# Both my ebooks are .99!!



## Author Eyes (Nov 26, 2009)

My romantic comedy now has a launch date!

Girlebooks.com will present *CELEBRITIES FOR BREAKFAST* on Monday, August 16. We will have a special price (TBA).

What's it about? See below:

Personal shopper to the stars, Judith Collington, refuses to spend one more day in LA, answering the whiney demands of her Hollywood clientele. To escape, Judith and her seventh-grader, Shannon, give up their lucrative lifestyle to run a bed and breakfast in central Illinois. Judith prepares to purchase the property, until it changes hands in a poker game. New owner: Hollywood actor and part-time egomaniac, Ren Spencer. Judith installs Ren into the nearest guest room, where he insists on heated towels and meals on a tray. She would love to hate him, except he's pathetic in an endearing sort of way.

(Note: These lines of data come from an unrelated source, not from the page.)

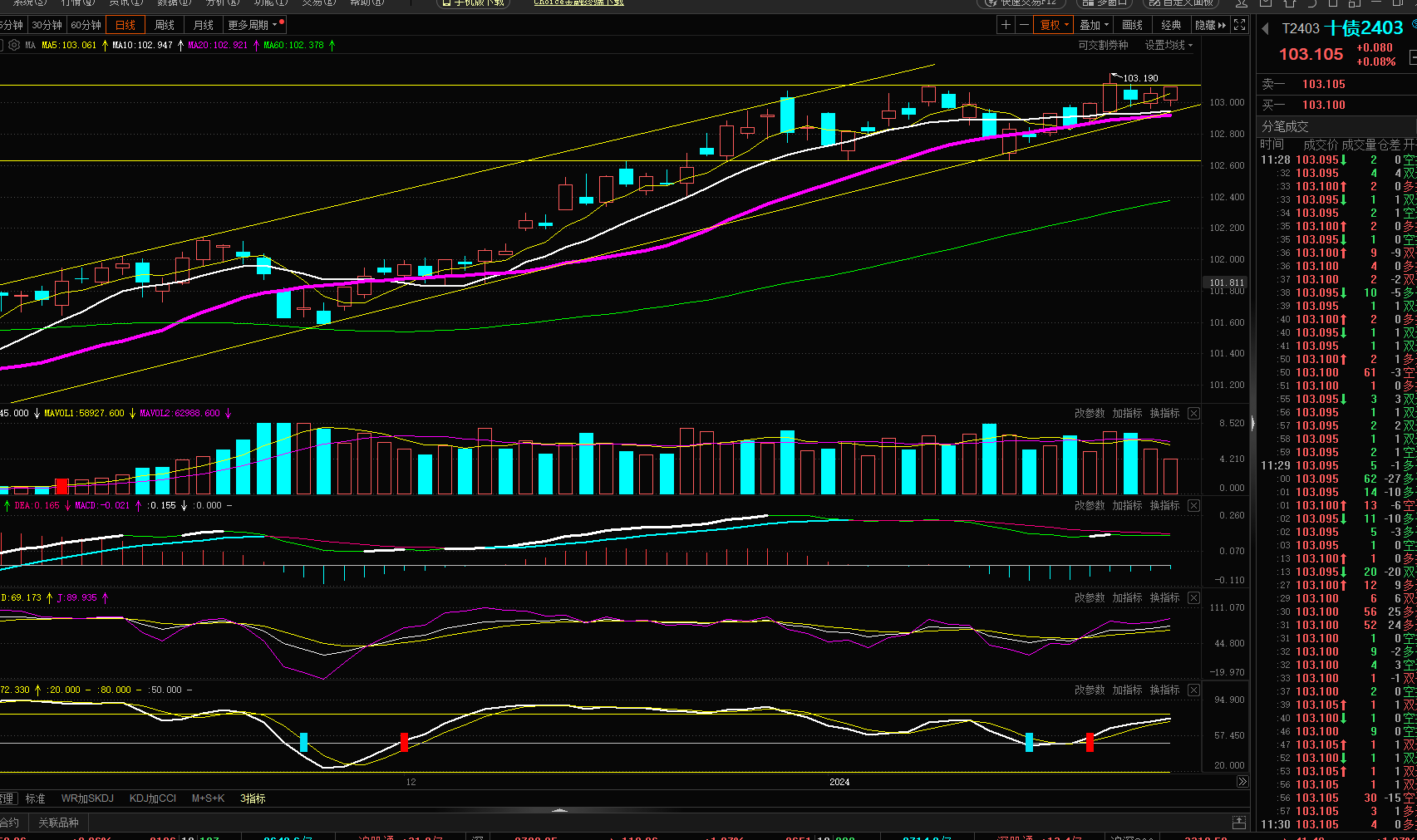Click the 103.190 high price marker
The width and height of the screenshot is (1417, 840).
[1140, 78]
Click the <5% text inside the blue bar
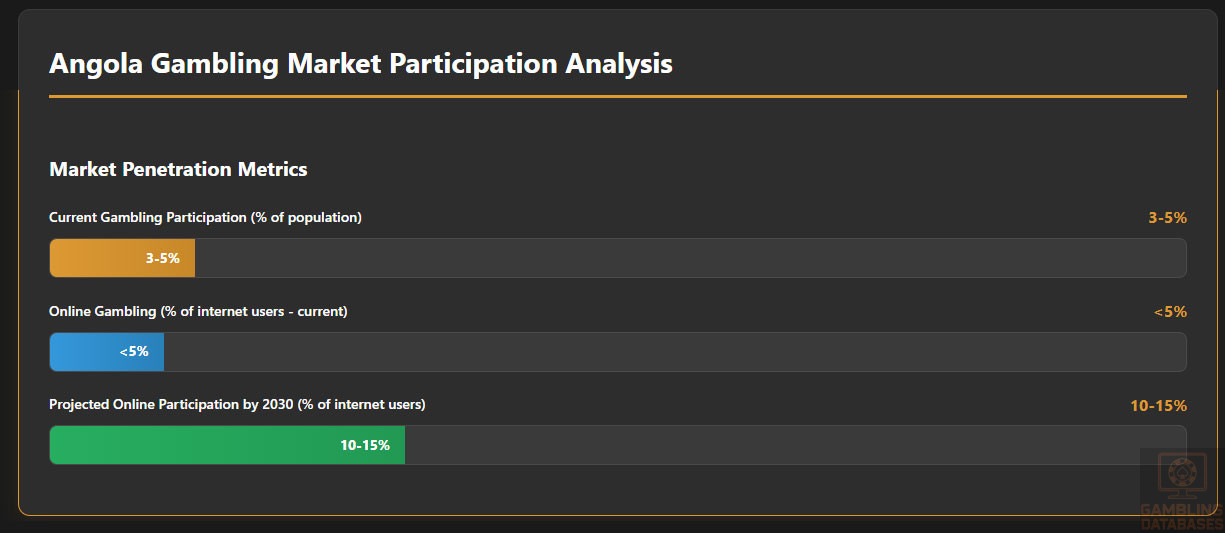The height and width of the screenshot is (533, 1225). pos(134,352)
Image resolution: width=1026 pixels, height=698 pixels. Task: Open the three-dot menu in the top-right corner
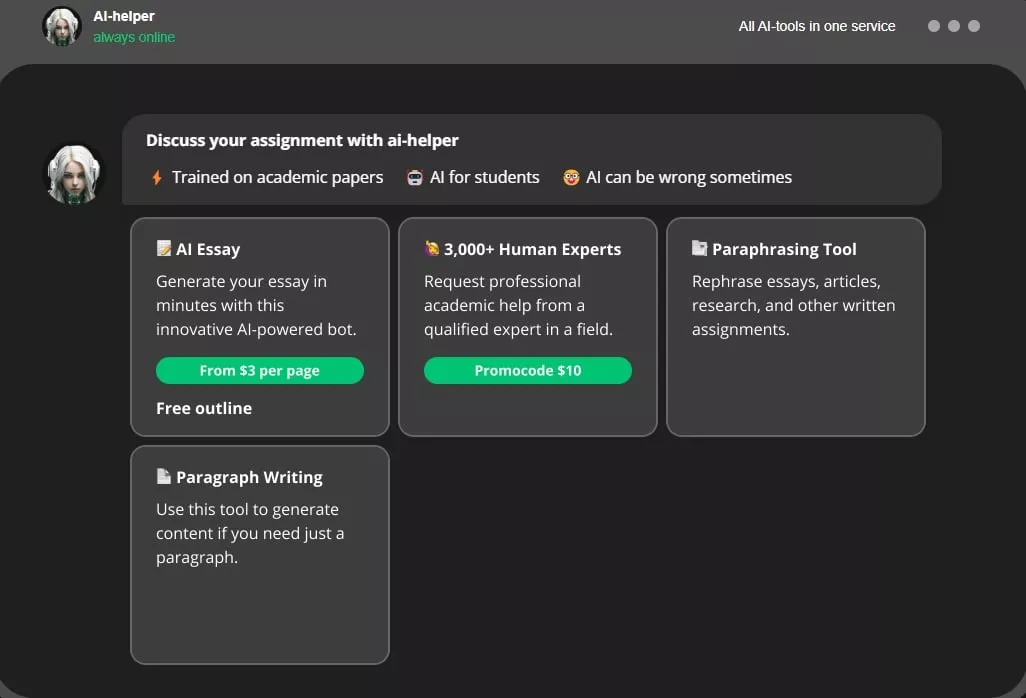click(954, 26)
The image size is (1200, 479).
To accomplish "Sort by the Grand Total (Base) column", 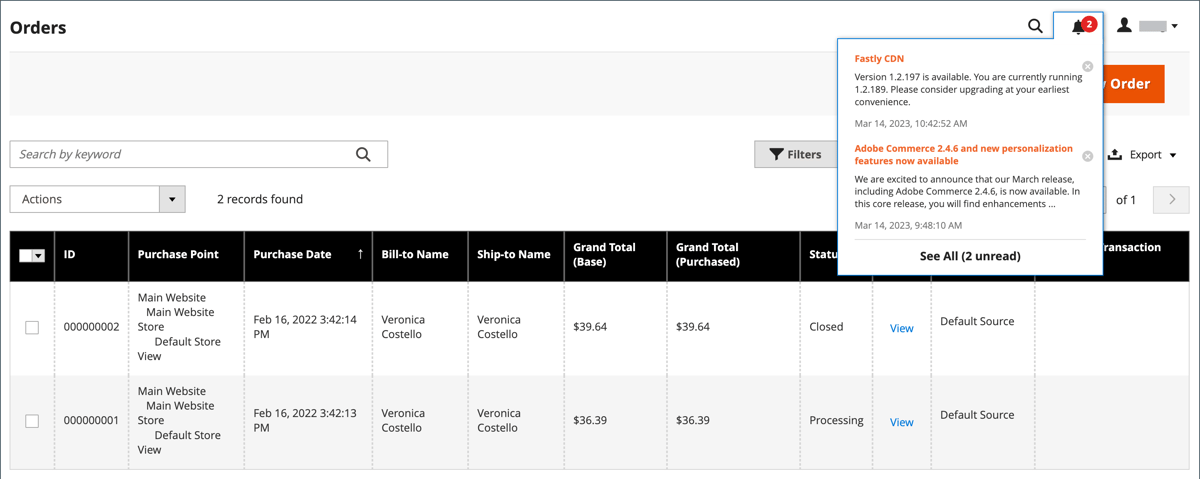I will pos(604,254).
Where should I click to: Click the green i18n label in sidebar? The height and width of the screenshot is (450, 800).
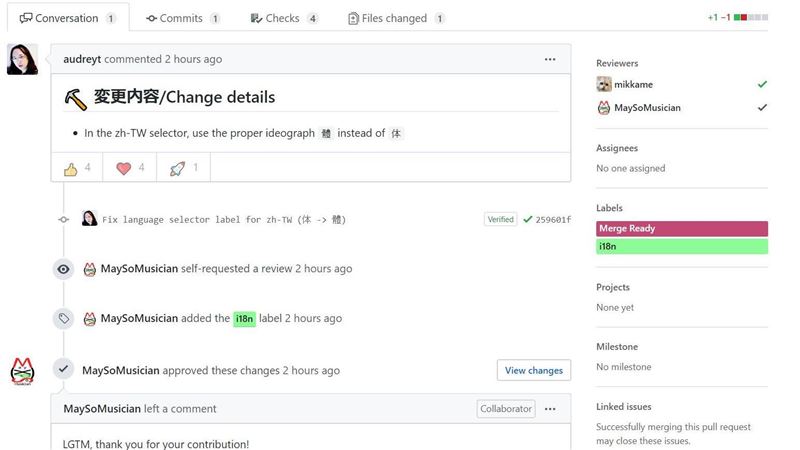(681, 246)
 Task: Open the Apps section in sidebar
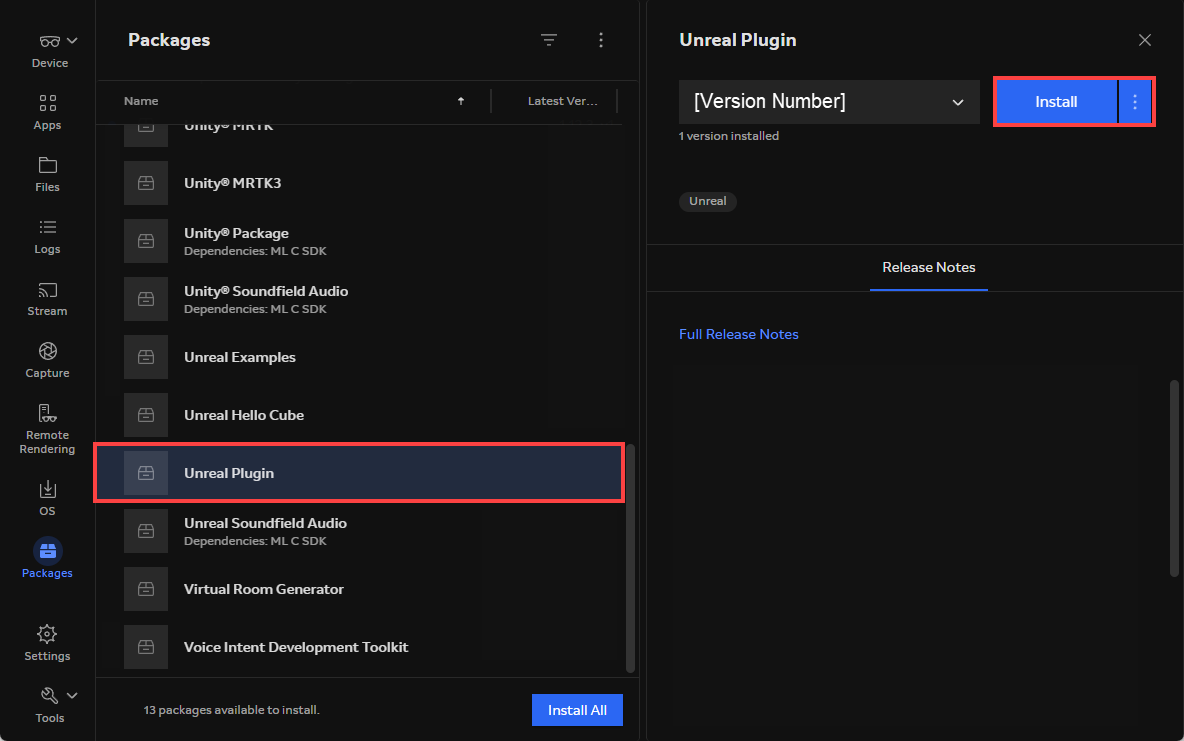click(47, 111)
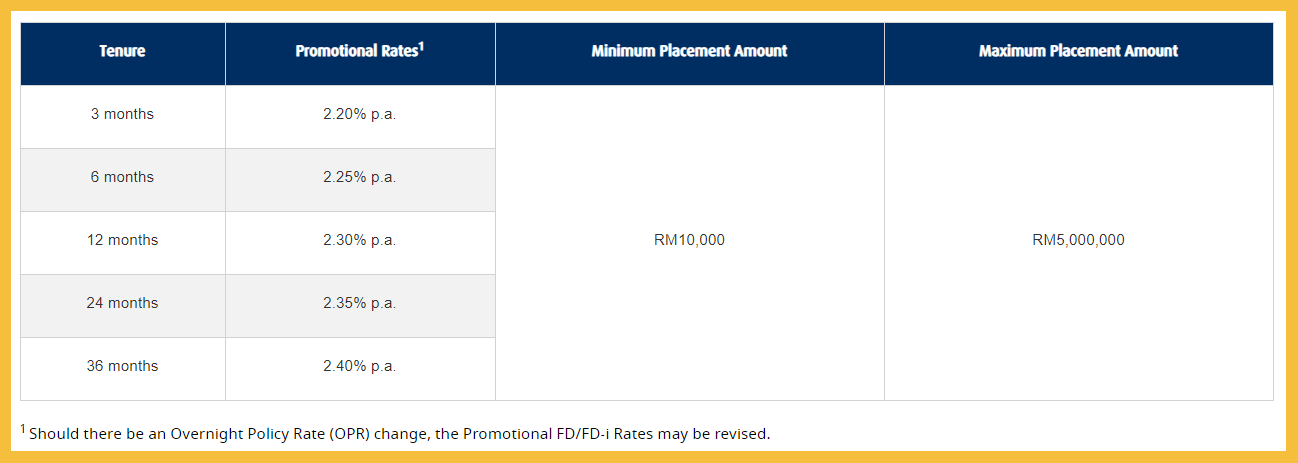Select the 24 months tenure cell

click(x=122, y=304)
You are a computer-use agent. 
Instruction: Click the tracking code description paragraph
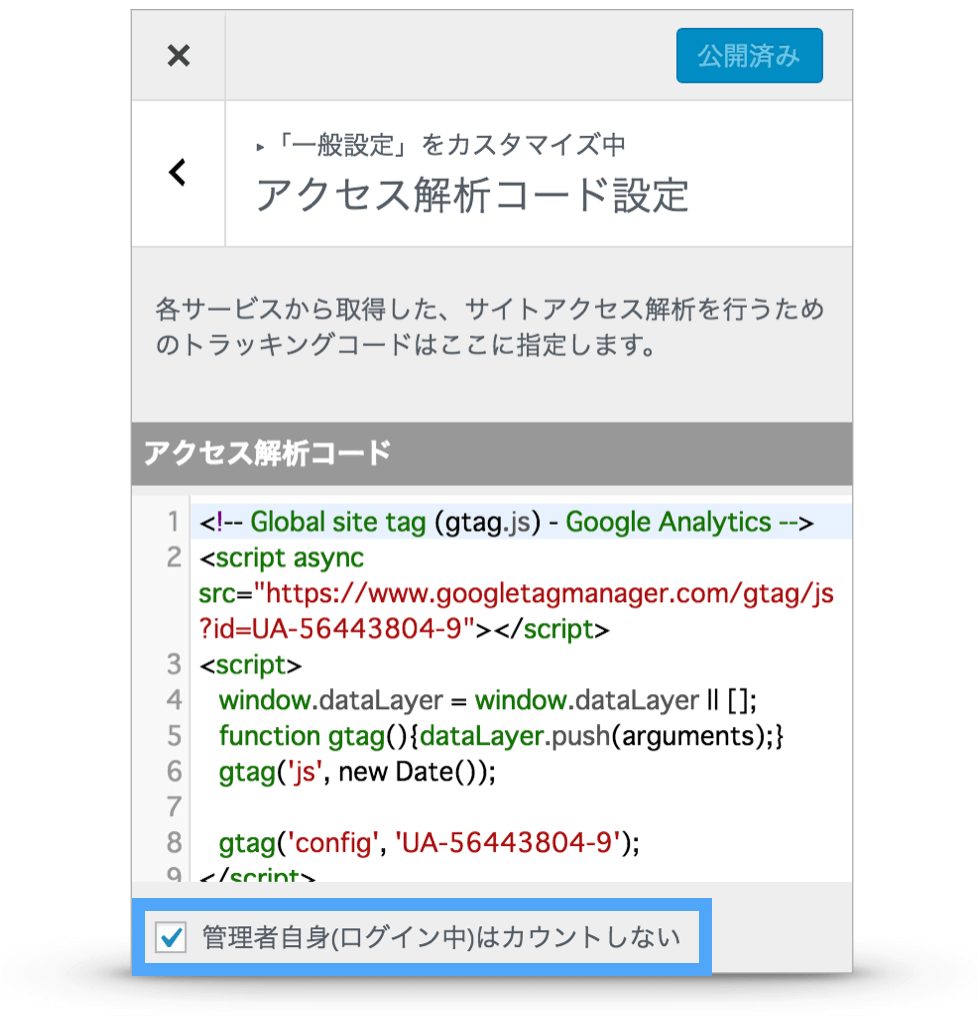coord(490,326)
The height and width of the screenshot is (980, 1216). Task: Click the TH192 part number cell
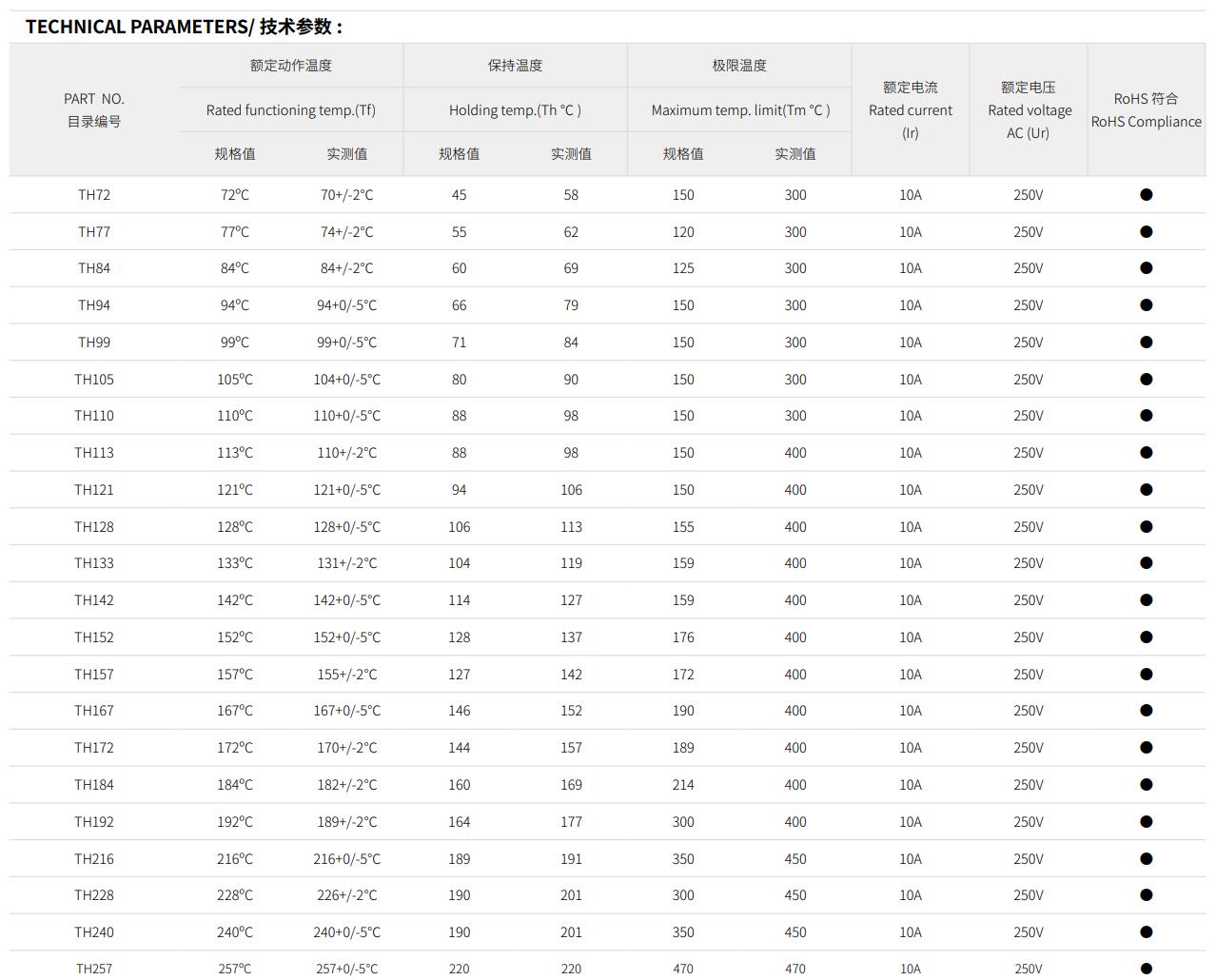94,822
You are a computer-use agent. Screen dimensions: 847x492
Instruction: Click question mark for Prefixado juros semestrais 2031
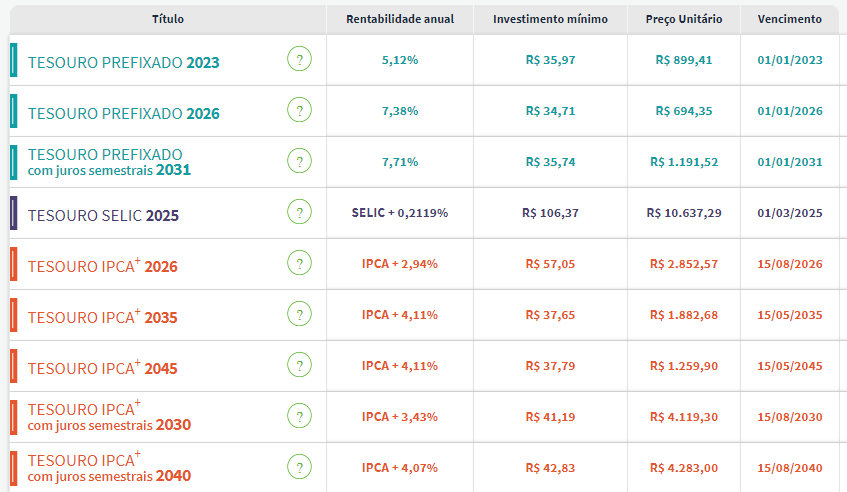(x=299, y=162)
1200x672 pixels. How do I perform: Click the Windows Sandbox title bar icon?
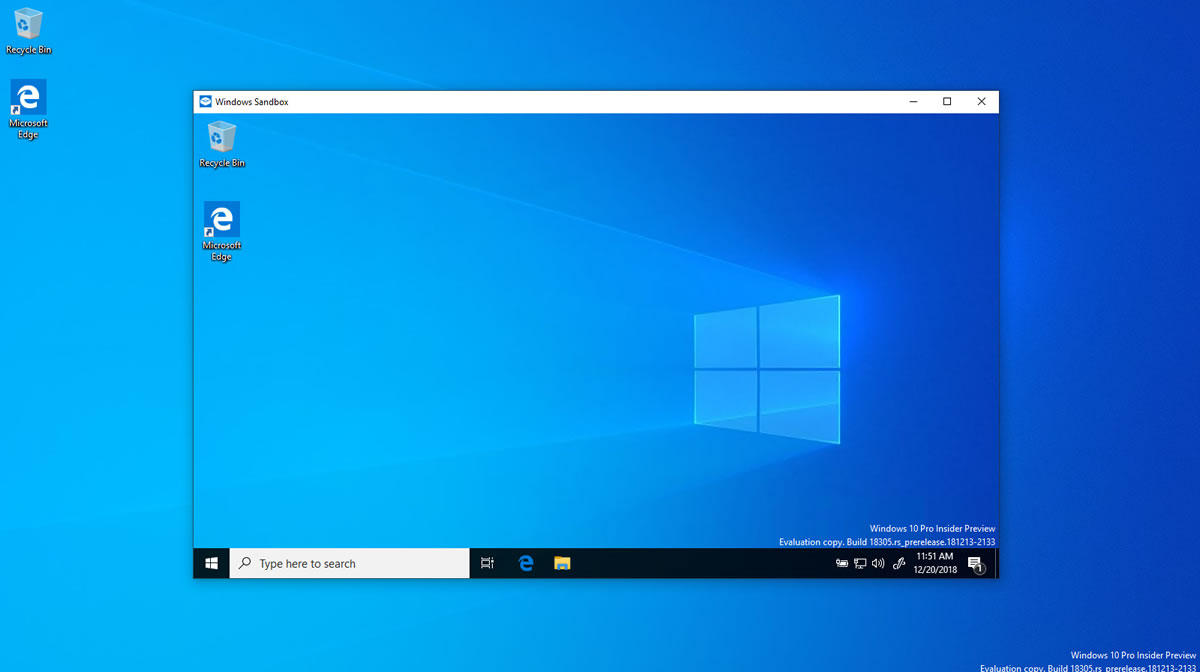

Oh, and did I mention he's about to become engaged?

If you really want the latest, just read Shannon's private computer journal. Her bedroom wall is plastered with posters of her all-time favorite star, but Shannon could care less if Ren Spencer's a has-been at 35. He's so hot, she can't stop writing love stories about him. So what if Ren drinks too much and has to sober up in jail? And why can't Shannon just have a normal mother like everybody else?

CELEBRITIES FOR BREAKFAST is a romantic comedy told through Judith's voice, but sprinkled throughout are Shannon's journal entries and Ren's two cents.


----------



## Gabriela Popa (Apr 7, 2010)

Congrats Shelley!
Gabriela


----------



## Victorine (Apr 23, 2010)

That's fantastic!  Congratulations!

Vicki


----------



## Author Eyes (Nov 26, 2009)

Thank you! It's a big genre switch for me, but very exciting!


----------



## Author Eyes (Nov 26, 2009)

*We have a cover!*


----------



## Victorine (Apr 23, 2010)

Nice!  I like it!  Very professional looking.  

Vicki


----------



## D. B. Henson (Apr 27, 2010)

Congratulations, Shelley!  Love the cover.


----------



## Author Eyes (Nov 26, 2009)

Thanks! Now it seems more like a real book!


----------



## terryr (Apr 24, 2010)

It's nice... I don't get romantic comedy from it.  Maybe it needs the breakfast element. Like an bagel with egg sticking in one of the shoes... an overturned cup of coffee marring the perfection of shoes and flowers and surface.  It's very slick and professional, but at first glance, it almost looks like a bridal magazine cover or maybe even a cookbook (I think it was the lettering across the top that did that).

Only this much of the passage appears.